[Aim of the exercise]
Match the string "screenshot" against each line below, and copy every line that matches.

[Material for this task]
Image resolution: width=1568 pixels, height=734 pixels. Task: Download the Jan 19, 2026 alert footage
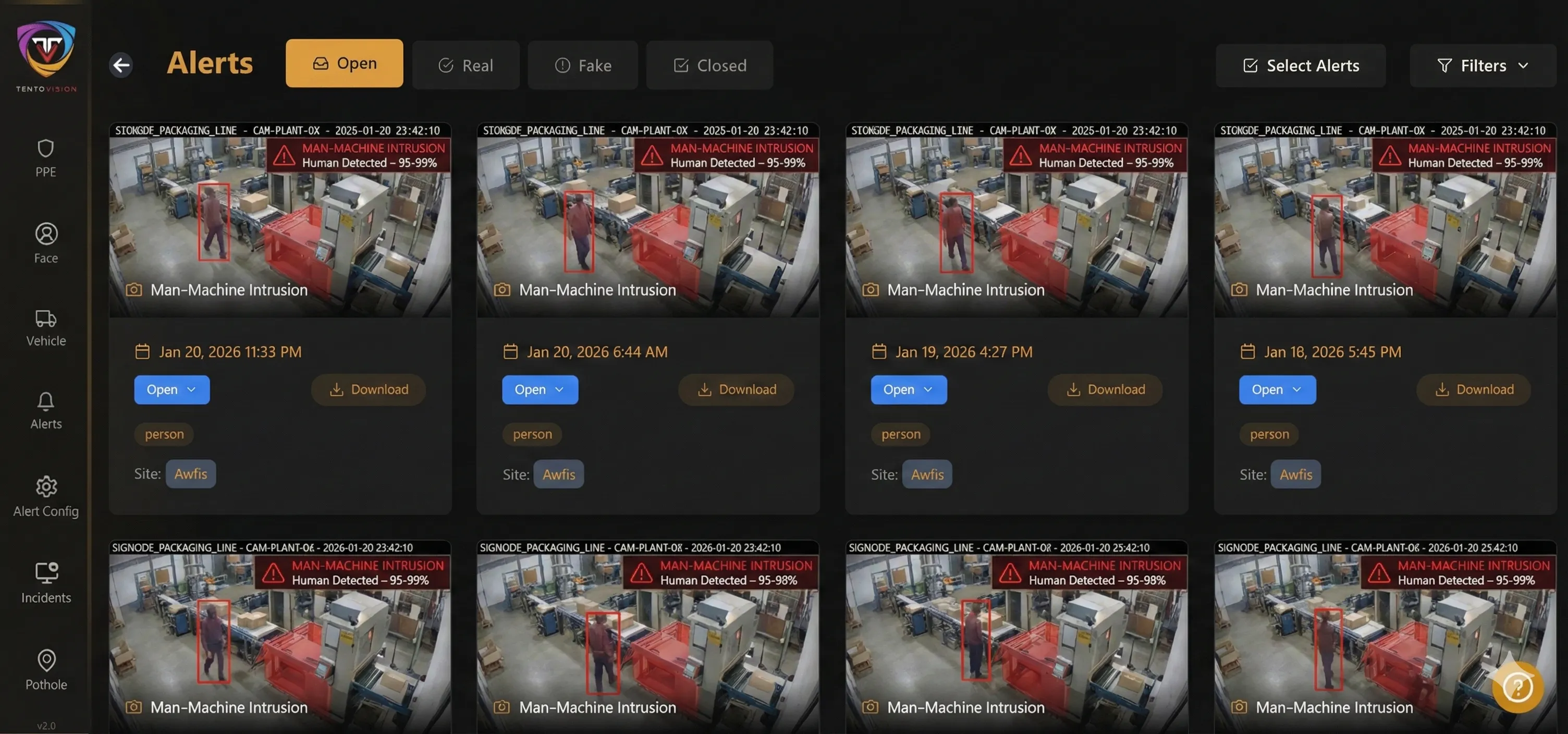[x=1105, y=389]
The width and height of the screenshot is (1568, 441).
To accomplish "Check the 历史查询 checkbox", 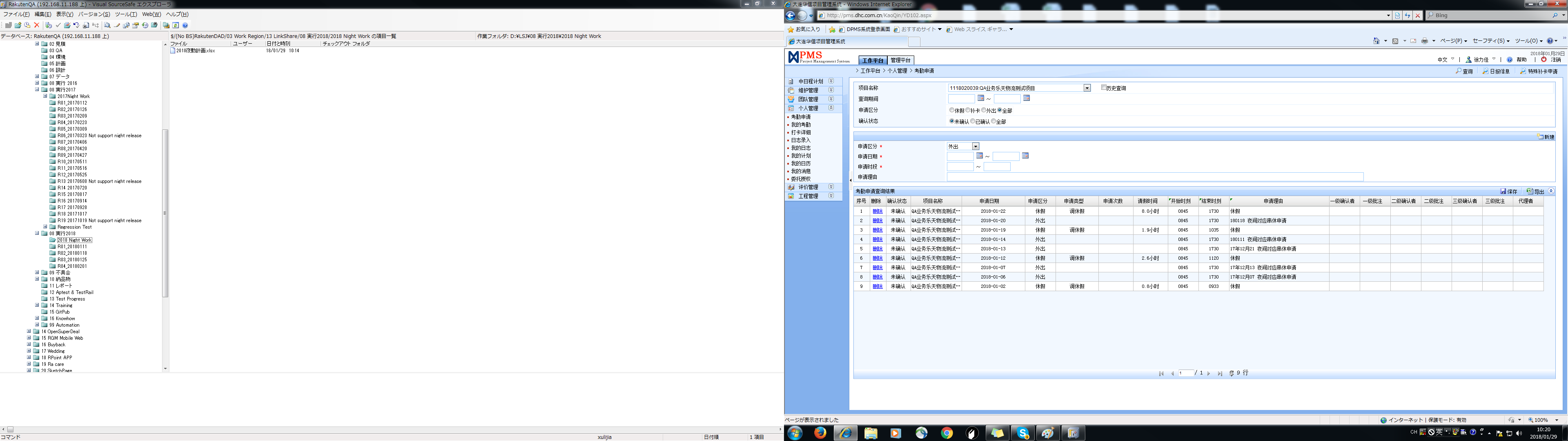I will pos(1104,88).
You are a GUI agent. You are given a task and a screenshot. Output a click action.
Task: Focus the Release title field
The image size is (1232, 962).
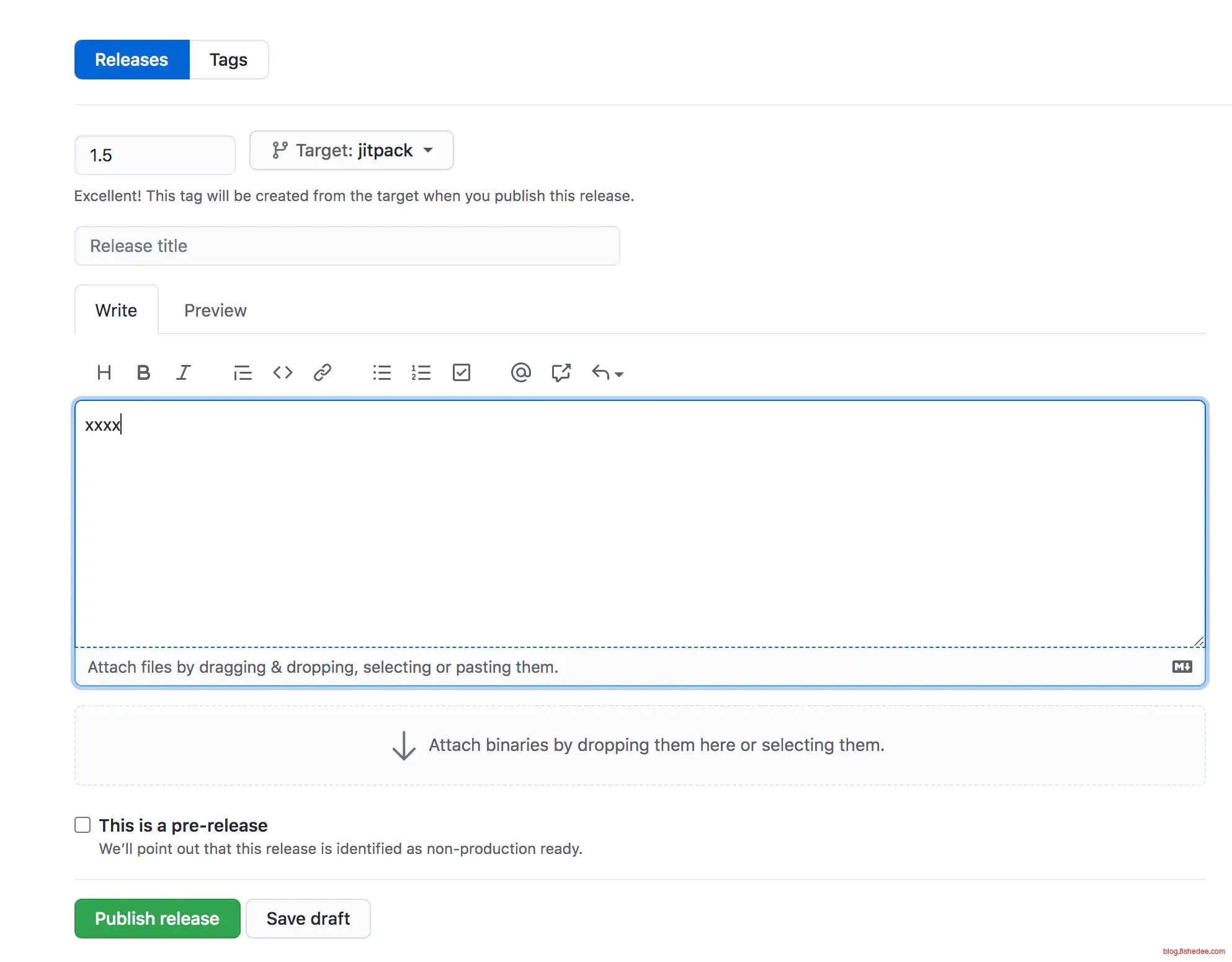point(347,246)
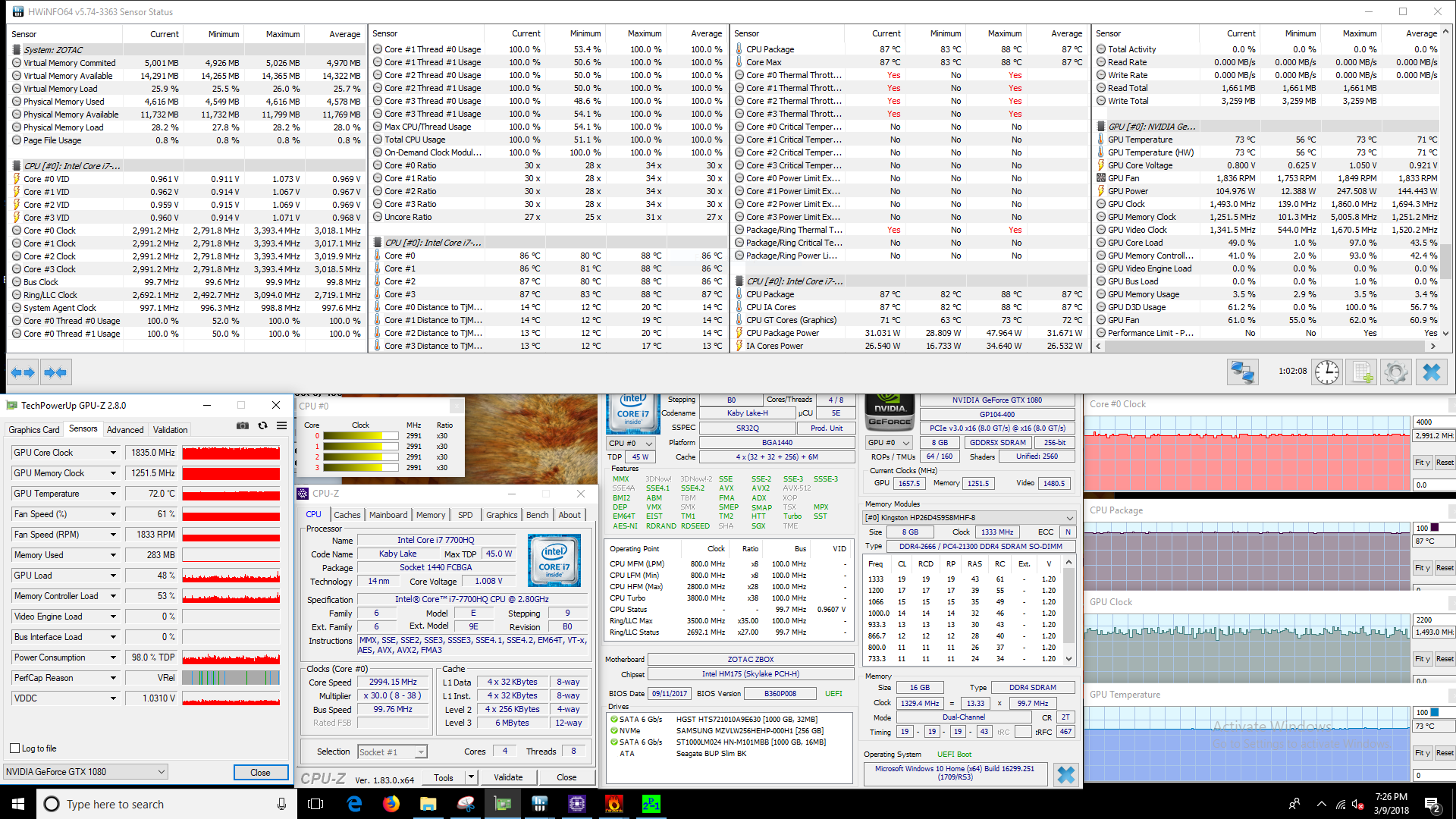Click the reset clock icon in HWiNFO
The image size is (1456, 819).
[1326, 372]
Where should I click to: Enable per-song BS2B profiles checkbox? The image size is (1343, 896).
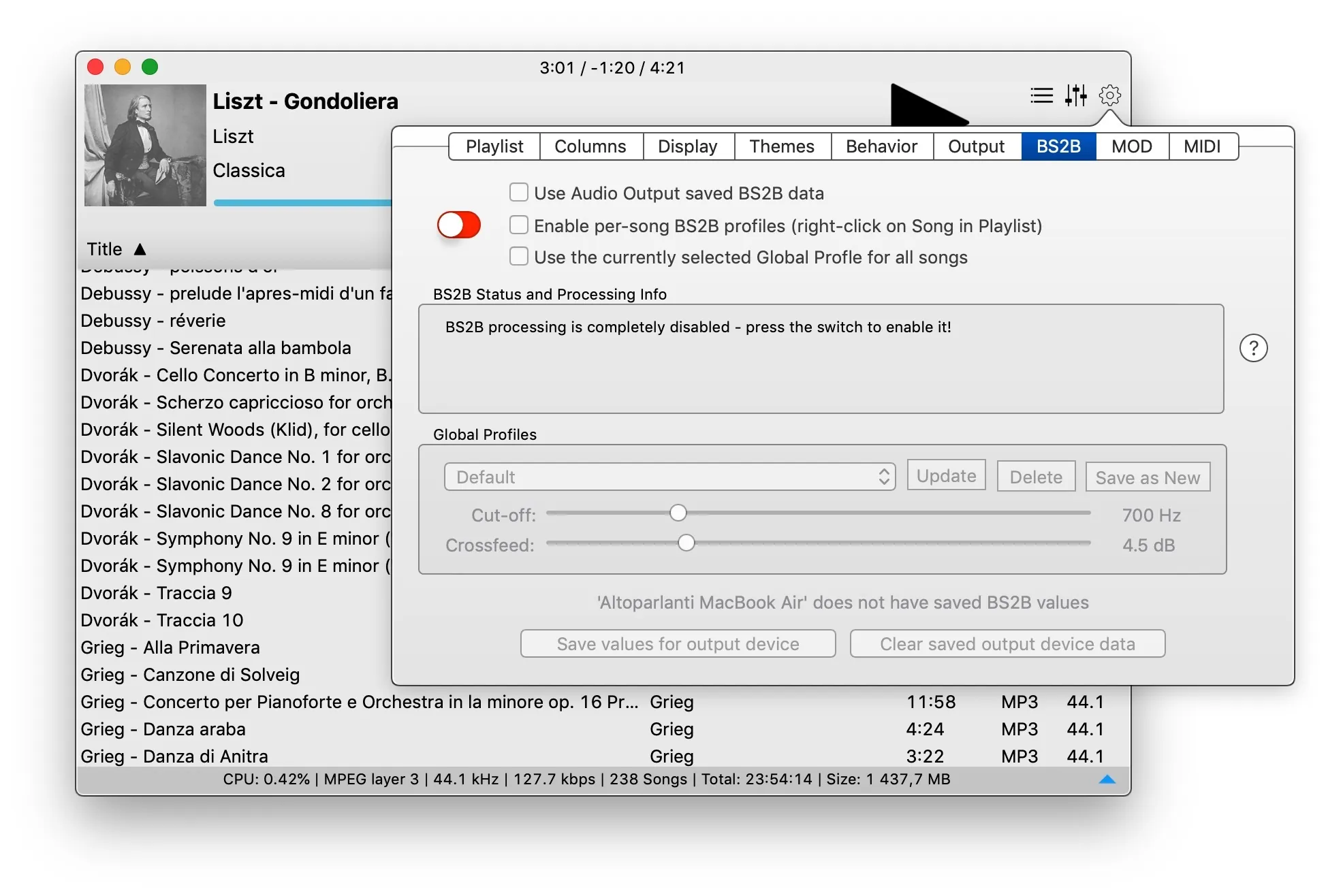(x=518, y=225)
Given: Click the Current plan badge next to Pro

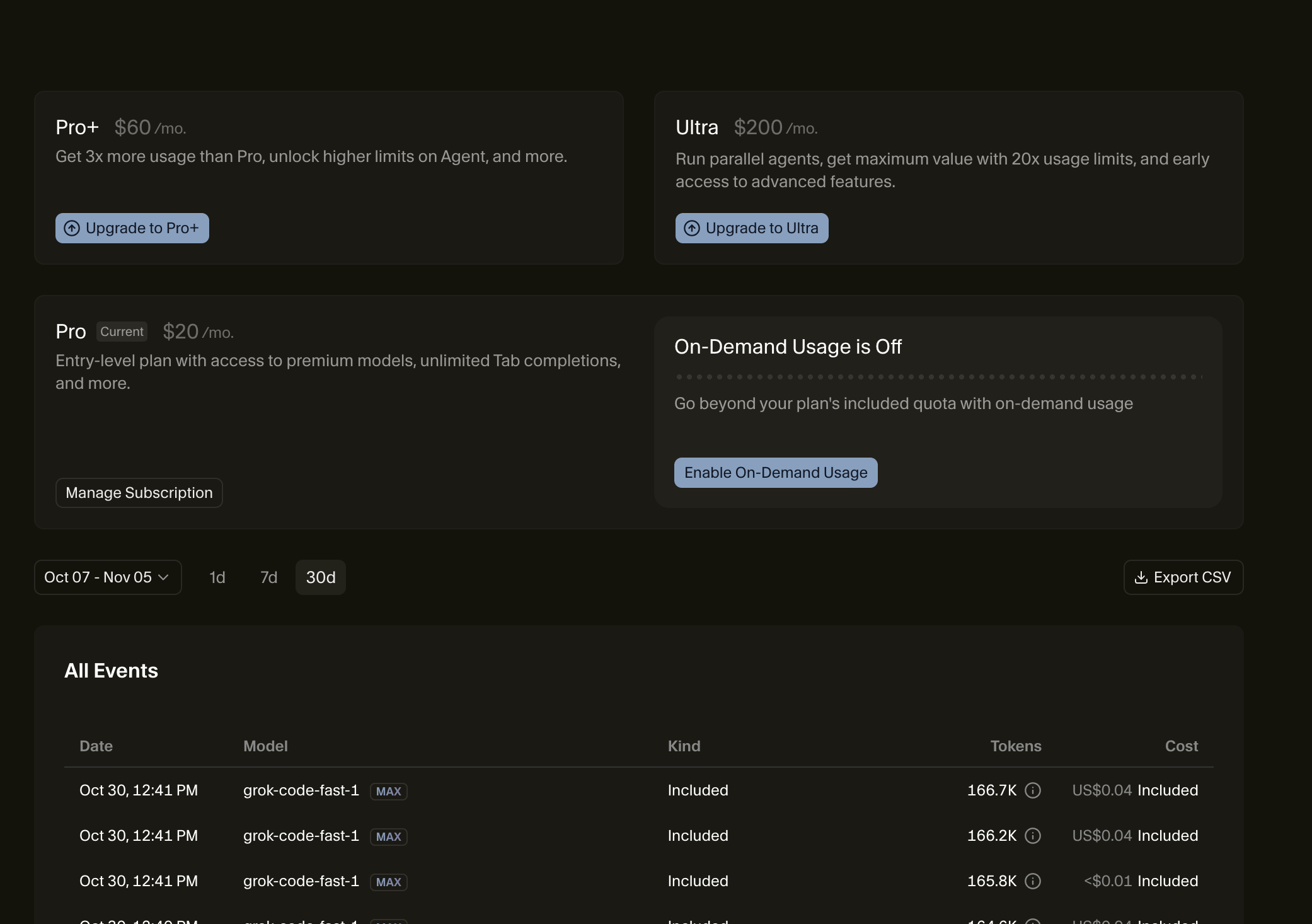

[Result of this exercise]
The width and height of the screenshot is (1568, 441).
You are a GUI agent. You are given a task and a screenshot. Output a click action.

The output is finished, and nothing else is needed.